ISTRUZIONI ESERCIZIO –
Riproduci fedelmente il passo della sezione documento compreso tra "Siria&Parigi&Bruxelles&Nizza - Aleppo" e "(di Giampiero Venturi)", estremi inclusi.
##### SEZIONE DOCUMENTO
Nel quadro della Geopolitica del Caos, praticata dalle élite occidentali neocapitaliste appoggiando e armando le orde sunnite sul terreno, e nell’ottica della guerra a pezzi, o “a puntate”, come ama ripetere Bergoglio, accadono episodi violenti come quello di oggi, in Francia, che rappresentano i primi segnali di ciò che stanno preparando contro di noi. Dopo la Siria, la Libia e l’Iraq, toccherà alla Francia, all’Italia e all’Europa, più in generale?

Siria&Parigi&Bruxelles&Nizza - Aleppo ci sono i mercenari pagati anche dagli occidentali per fare la Rivoluzione a Pagamento che oggi sembra destinata al fallimento

SIRIA. I TURCHI SCONFINANO E ASSAD RIPRENDE DARAYA. TUTTI PRONTI AL RUSH FINALE DI AUTUNNO

(di Giampiero Venturi)
##########
##### ESTRATTO DATI
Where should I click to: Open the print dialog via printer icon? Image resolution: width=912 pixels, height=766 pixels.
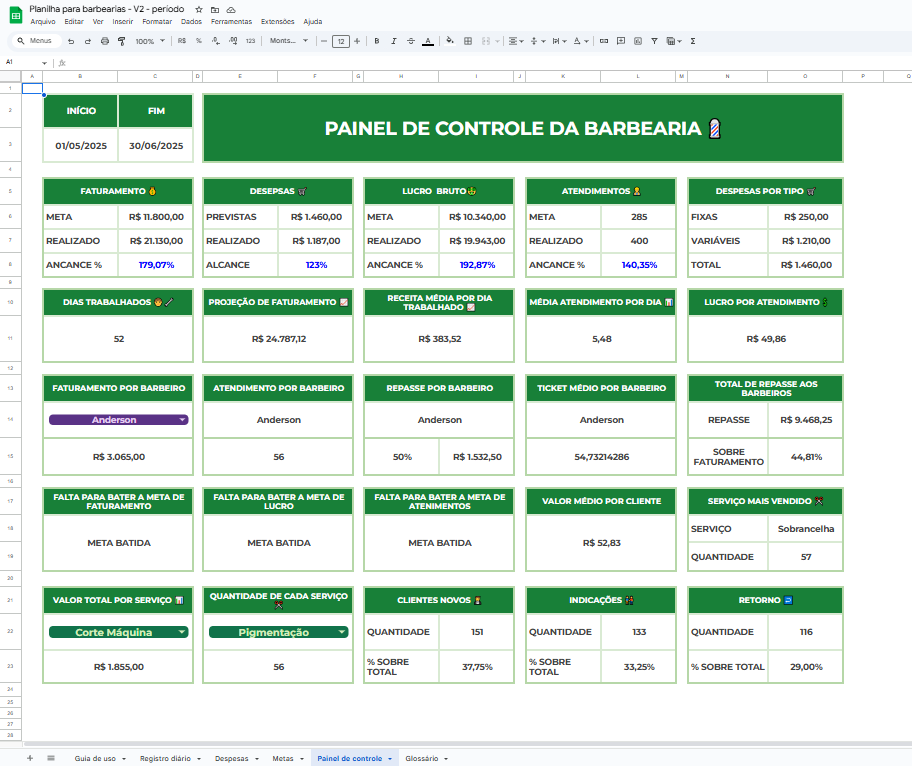point(105,41)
##########
RISPOSTA SCRITTA –
Siria&Parigi&Bruxelles&Nizza - Aleppo ci sono i mercenari pagati anche dagli occidentali per fare la Rivoluzione a Pagamento che oggi sembra destinata al fallimento

SIRIA. I TURCHI SCONFINANO E ASSAD RIPRENDE DARAYA. TUTTI PRONTI AL RUSH FINALE DI AUTUNNO

(di Giampiero Venturi)